Rinsho Ketsueki. 2026;67(4):316-320. doi: 10.11406/rinketsu.67.316.
ABSTRACT
Fibrin-associated large B-cell lymphoma is an extremely rare subtype of LBCL, characterized by distinctive pathological findings and symptoms, and is generally considered to follow an indolent clinical course. Here we report a case of fibrin-associated large B-cell lymphoma arising in association with an incidentally discovered left atrial myxoma, which has remained in remission with surgical resection alone. The patient was an 84-year-old woman. In September 2023, a routine preoperative chest X-ray performed prior to surgery for osteoarthritis of the shoulder revealed an abnormal shadow. Subsequent echocardiography demonstrated an intracardiac mass in the left atrium, and the patient was referred to our cardiology department. Echocardiography at our hospital revealed a pedunculated mass attached to the atrial septum, consistent with a diagnosis of left atrial myxoma. The mass measured approximately 80 mm and prolapsed between the left atrium and ventricle.

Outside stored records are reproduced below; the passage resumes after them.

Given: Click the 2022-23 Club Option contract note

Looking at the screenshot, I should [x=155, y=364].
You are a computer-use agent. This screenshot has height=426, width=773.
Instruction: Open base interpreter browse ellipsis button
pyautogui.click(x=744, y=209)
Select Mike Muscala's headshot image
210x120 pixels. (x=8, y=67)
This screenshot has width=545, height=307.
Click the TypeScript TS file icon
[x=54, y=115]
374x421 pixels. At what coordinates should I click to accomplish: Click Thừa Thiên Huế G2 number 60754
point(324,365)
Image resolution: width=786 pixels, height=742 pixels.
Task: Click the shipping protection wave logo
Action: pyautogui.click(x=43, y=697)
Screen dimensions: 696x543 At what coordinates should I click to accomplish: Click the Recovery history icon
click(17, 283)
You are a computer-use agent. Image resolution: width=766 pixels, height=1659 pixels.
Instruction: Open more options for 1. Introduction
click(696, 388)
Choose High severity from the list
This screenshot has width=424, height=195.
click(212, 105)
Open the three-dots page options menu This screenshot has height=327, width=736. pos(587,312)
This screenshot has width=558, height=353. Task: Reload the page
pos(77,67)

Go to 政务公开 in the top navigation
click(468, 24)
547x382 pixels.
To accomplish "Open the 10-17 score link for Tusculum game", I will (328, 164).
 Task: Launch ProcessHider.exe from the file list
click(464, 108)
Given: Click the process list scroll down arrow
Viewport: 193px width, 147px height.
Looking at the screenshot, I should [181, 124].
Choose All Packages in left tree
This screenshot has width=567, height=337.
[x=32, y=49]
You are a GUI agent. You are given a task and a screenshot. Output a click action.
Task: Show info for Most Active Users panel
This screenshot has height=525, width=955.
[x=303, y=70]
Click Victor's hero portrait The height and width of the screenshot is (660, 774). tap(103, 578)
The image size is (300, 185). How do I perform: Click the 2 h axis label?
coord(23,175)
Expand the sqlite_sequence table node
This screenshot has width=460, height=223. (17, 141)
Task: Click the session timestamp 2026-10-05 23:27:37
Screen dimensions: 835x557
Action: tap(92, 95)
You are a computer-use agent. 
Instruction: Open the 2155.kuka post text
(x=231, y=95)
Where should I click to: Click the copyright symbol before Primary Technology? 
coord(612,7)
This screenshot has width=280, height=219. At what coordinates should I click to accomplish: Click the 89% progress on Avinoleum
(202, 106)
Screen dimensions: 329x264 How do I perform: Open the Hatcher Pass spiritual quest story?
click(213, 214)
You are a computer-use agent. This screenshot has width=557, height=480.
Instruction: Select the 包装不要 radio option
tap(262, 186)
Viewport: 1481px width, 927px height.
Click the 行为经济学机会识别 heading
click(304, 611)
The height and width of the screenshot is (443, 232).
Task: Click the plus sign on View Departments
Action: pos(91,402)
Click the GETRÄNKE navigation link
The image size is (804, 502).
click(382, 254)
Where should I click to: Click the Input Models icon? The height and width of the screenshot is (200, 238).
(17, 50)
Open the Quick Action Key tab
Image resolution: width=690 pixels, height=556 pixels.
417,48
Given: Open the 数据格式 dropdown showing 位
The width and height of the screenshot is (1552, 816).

Given the risk of obstruction, urgent surgical resection was performed. Histopathological examination of the resected specimen confirmed the diagnosis of fibrin-associated large B-cell lymphoma, and the patient was subsequently referred to the hematology department. A systemic workup revealed no evidence of additional disease. She has remained disease-free without any further therapy.